President Donald Trump on Tuesday celebrated the third day of public impeachment proceedings, calling it a “great day for Republicans” following a pair of hearings that offered sharply different interpretations on whether the president behaved improperly.

“A great day for Republicans, a great day for our Country!” Trump tweeted as the second of two hearings on the day wound to a close.

Four witnesses testified before the House Intelligence Committee over the course of two separate public hearings Tuesday that lasted nearly 11 hours total.

The first hearing featured testimony from Lt. Col. Alex Vindman, who oversees Ukraine policy for the National Security Council, and Jennifer Williams, a State Department aide focused on Eurasia affairs who is detailed to the vice president’s office. Both witnessed Trump’s July 25 call with Ukrainian President Volodymyr Zelensky firsthand and testified that it was “unusual” and “improper.”

The day ended with a pair of witnesses that Republicans had sought testimony from, outgoing NSC official Tim Morrison and Kurt Volker, the former U.S. special envoy to Ukraine.

Trump and his allies held up Morrison in particular as a credible witness who aided their argument.

“Tim Morrison was actually on the Ukraine phone call, testified that he had no concerns about it, and confirmed that the transcript of the call is accurate,” Trump campaign communications director Tim Murtaugh said in a statement.

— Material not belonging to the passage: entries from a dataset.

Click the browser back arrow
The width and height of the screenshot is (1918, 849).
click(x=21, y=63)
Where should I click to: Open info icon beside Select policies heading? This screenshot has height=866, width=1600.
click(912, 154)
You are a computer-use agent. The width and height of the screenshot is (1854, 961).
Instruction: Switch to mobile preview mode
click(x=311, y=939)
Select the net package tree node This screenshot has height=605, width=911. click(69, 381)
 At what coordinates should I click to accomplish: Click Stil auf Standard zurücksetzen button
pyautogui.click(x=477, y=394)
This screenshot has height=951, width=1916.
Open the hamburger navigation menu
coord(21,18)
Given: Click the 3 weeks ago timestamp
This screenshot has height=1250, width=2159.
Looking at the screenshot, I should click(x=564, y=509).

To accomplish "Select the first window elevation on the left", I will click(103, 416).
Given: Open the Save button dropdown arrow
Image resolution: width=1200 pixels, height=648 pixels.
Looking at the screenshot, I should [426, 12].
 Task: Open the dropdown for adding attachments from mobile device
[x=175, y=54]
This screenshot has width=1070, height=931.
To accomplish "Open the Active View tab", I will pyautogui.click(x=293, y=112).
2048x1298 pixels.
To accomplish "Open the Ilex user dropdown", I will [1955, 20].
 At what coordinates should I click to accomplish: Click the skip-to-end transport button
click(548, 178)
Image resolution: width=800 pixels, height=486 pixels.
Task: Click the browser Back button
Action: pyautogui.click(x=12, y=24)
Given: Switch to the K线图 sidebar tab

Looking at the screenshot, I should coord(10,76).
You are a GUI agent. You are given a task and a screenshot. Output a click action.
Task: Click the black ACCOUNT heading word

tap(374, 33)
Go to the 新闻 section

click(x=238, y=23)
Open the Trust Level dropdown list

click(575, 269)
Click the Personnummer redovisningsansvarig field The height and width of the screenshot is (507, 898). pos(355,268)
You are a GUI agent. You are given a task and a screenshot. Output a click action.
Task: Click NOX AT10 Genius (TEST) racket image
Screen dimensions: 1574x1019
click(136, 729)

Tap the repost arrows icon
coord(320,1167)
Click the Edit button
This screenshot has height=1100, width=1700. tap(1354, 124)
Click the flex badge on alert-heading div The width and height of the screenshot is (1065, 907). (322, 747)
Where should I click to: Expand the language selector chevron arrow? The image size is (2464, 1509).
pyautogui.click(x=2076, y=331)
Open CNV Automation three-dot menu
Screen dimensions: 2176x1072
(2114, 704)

Morrison told Rep. John Ratcliffe (R-Ga.) that he did not hear anything on the call that he perceived to be improper or equivalent to bribery.

Republicans also sought to use Morrison to undercut Vindman’s credibility. But under questioning from Democratic counsel Daniel Goldman, Morrison recounted a conversation with U.S. ambassador to the European Union Gordon Sondland during which he described military assistance as being contingent on Ukraine launching investigations.

Morrison said that Sondland told him that he communicated to Zelensky aide Andriy Yermak “that the Ukrainians would have to have the prosecutor general make a statement with respect to the investigations as a condition to having the aid lifted.”

Volker’s testimony also zeroed in on Giuliani as problematic and highlighted concerns about the July 25 phone call.

Volker, who has denied any involvement in or knowledge of an effort to investigate the Bidens, acknowledged that he should have recognized the push for the Ukraine probe of Burisma — a Ukrainian gas company with ties to Hunter Biden — as targeting Biden, which he said was “unacceptable.”

Volker also described allegations pushed by Giuliani about the Bidens and 2016 election interference as “conspiracy theories” that shouldn’t be part of U.S. policy toward Ukraine.

Both officials agreed that it would be inappropriate for foreign governments to investigate domestic political rivals when pressed by Democratic lawmakers.

“To investigate the vice president of the United States or someone who’s a United States official, I don’t think we should be asking foreign governments to do that,” Volker said. “I would also say that’s true of a political rival.”

Morrison concurred that it would be inappropriate to investigate political rivals.